Ionic compounds are an interesting type of chemical compound. They consist of positively and negatively charged ions. This means they are made up of elements that have lost or gained electrons to fulfill a stable electronic configuration. For example, sodium chloride (NaCl) is a classic ionic compound. Sodium (Na) gives up one electron to become Na⁺, and chlorine (Cl) accepts one electron to become Cl⁻. Because opposite charges attract, these ions stick together to form a strong bond or lattice.

• In a solid state, these ions are fixed in place within the lattice, which means they can't move freely.
• This fixed position explains why solid ionic compounds don't conduct electricity.
• However, when ionic compounds are melted or dissolved, the lattice breaks down, freeing the ions to move.

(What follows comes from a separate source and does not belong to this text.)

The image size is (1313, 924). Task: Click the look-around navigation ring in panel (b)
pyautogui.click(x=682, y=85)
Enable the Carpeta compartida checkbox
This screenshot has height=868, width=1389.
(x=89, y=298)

Understanding these characteristics helps in recognizing why ionic compounds like sodium chloride can conduct electricity when in molten or dissolved form.

Free ions are crucial for electrical conductivity in ionic substances. When an ionic compound becomes molten, the rigid crystal structure breaks apart. This process frees the ions. In molten sodium chloride, the Na⁺ and Cl⁻ ions are no longer held in place by the lattice. This freedom allows them to move through the liquid. When an electrical potential is applied, these free ions move towards either the positive or negative electrode depending on their charge. This movement creates a flow of electrical current.

• Na⁺ ions, being positively charged, move towards the negative electrode.
• Cl⁻ ions, being negatively charged, move towards the positive electrode.
• This flow of ions is what allows electricity to pass through the molten compound.

Without the presence of free ions, ionic compounds would remain non-conductive, just as they are when solid.

Molten sodium chloride is simply sodium chloride in its liquid form. This state is achieved when the solid reaches a high enough temperature to melt. During this phase change, several important properties change. Most notably, the structural lattice of the solid is disrupted. When sodium chloride is heated and becomes molten, the ions (Na⁺ and Cl⁻) are liberated from their rigid positions and can move.

• The mobility of these ions is the key to its electrical conductivity in the molten state.
• Unlike in the solid state, there is no rigid structure to restrict ion movement.
• Electrical devices can exploit this property, relying on the flow of ions to conduct electricity.

Without the ability to melt or dissolve, sodium chloride would not be able to conduct electricity. Therefore, the molten state is essential for displaying ionic conductivity.